Three Mistakes You Should Avoid in Your Injury Case

Here are three of the most common mistakes that can significantly reduce the value of your personal injury case:

1. Waiting for too long to treat after your injury incident.

Few things cast more doubt on the severity of your injuries in the eyes of the insurance companies / opposing counsel than large gaps in treatment. This makes sense. After all, the other side (the insurance company for the driver at fault, etc.) is only entitled to doubt how much pain you are suffering from if you were not eager to get help soon after sustaining the injury or if you didn’t treat consistently. Thus, it’s probably not a good idea to be “tough” after serious accident and decline ambulance services and emergency room treatment if you experience pain. If you don’t have health coverage, don’t let it stop you from getting the treatment you need. Many doctors and chiropractors work on a lien, where you won’t have to pay for your medical treatment upfront, and you will only have to pay when your injury case settled. You should discuss this type of common medical lien arrangement with your attorney.

2. Telling the insurance company adjuster that you weren’t seriously injured early on. 

It is almost always the case that the person who is injured in an accident does not experience pain immediately after the impact due to adrenaline rush and other factors. Much of the pain and discomfort in neck, back and other parts of the body appears 24 hour after the accident or even later. Some of the serious symptoms are not noticed until several days after the incident or even longer. Thus, you should not rush to inform your insurance company about what your exact injuries were shortly after the accident because you might just not know it. You are much better of generally describing the pain that you are experiencing and reminding the adjuster that you are not sure what your injuries are as you didn’t undergo a full medical evaluation yet.

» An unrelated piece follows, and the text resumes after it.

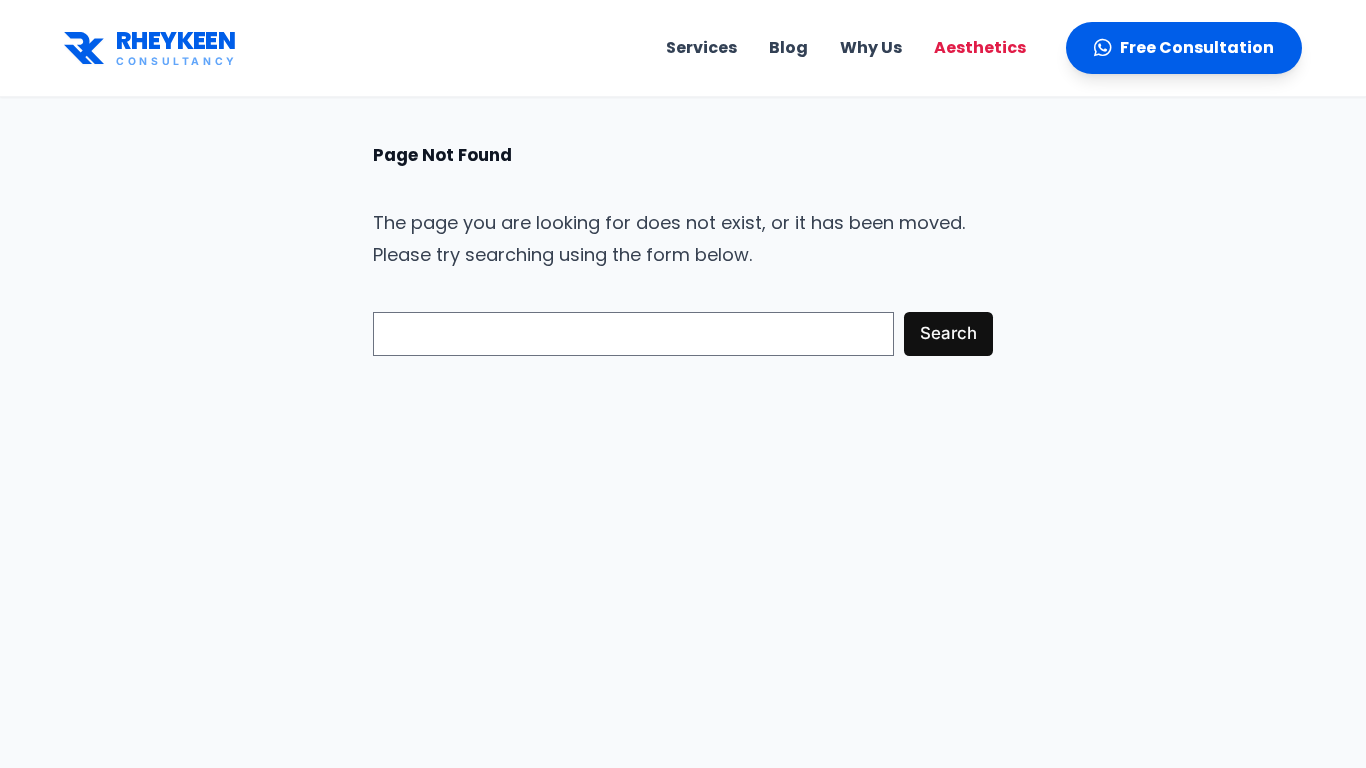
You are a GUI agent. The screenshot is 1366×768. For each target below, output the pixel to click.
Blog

3. Lying or not telling the whole story to your attorney about your prior injuries or accidents or any other facts that might make proving your injury case more difficult.

I met clients who would hide the fact that they had prior injuries and accidents until the other side found out about their medical past. I have been sent video tapes that captured my client working at a physically demanding job while claiming that he was severally injured, unable to perform any work and was unemployed. To say the least, it is an uncomfortable situation for a lawyer to find out a certain fact about his client from the opposing counsel. At a minimum, an inconsistent verbal or written statement can be clarified as a misunderstanding or some kind of inadvertent omission. In many cases, however, an untruthful material statement by a client will cast serious doubt on that client’s credibility and can seriously hurt his / her chances to recover the settlement or the judgment that he / she deserves because it can be used to impeach the client at subsequent trial proceedings. Thus, lying on a deposition under oath can be fatal to your case.

The bottom line is this – be as truthful with your lawyer as you can. And if you don’t remember something, just say so. There is no harm in saying “I don’t remember” or “I don’t know” or “I am not sure”, especially if that’s truly the case.